> [Work instruction]: Copy each line of the records that contains the word "page".

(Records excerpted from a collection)
^^^^^^^^

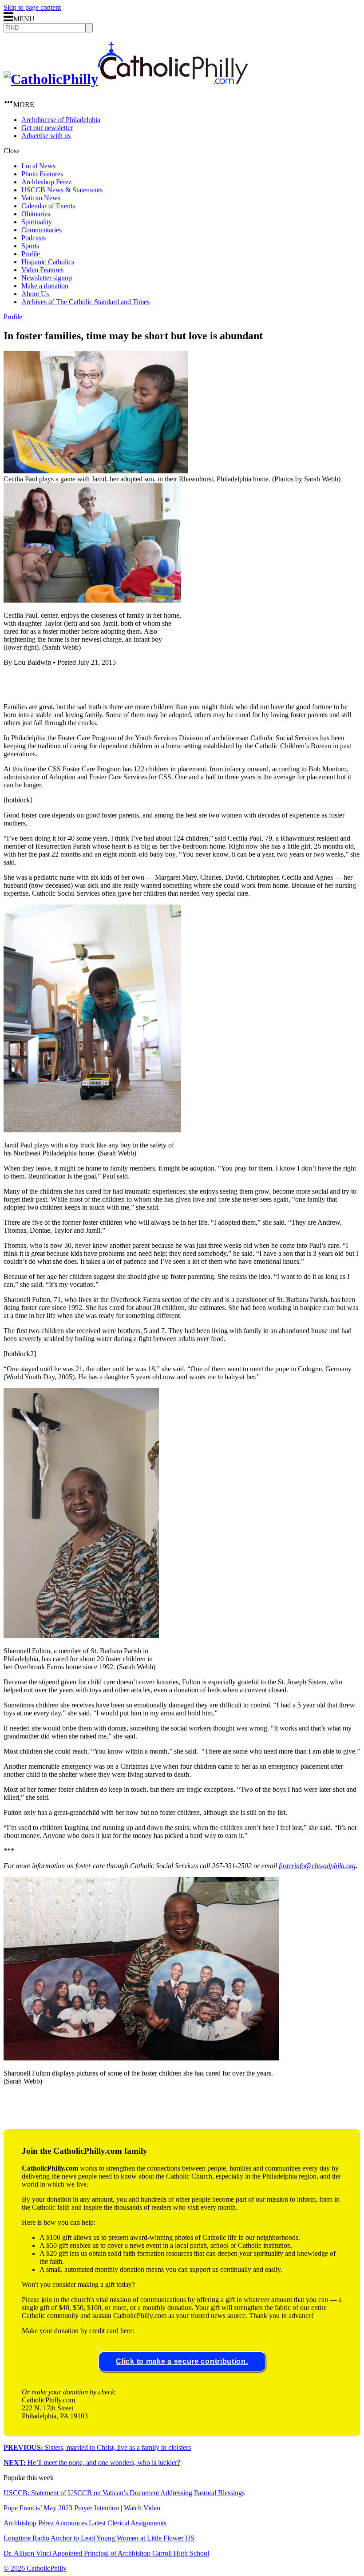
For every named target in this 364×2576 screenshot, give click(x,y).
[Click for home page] (126, 79)
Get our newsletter (47, 127)
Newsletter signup (46, 278)
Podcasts (33, 238)
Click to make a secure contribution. (182, 2361)
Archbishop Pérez (46, 182)
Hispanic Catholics (47, 262)
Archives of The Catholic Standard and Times (85, 302)
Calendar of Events (48, 206)
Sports (30, 246)
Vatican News (40, 198)
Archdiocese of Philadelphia (60, 119)
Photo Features (42, 174)
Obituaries (35, 214)
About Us (35, 294)
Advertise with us (46, 135)
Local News (38, 166)
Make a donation (44, 286)
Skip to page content (32, 7)
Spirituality (36, 222)
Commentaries (41, 230)
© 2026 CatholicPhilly (35, 2568)
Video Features (42, 270)
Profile (30, 254)
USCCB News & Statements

^^^^^^^^

> [Solution to this exercise]:
[Click for home page] (126, 79)
Skip to page content (32, 7)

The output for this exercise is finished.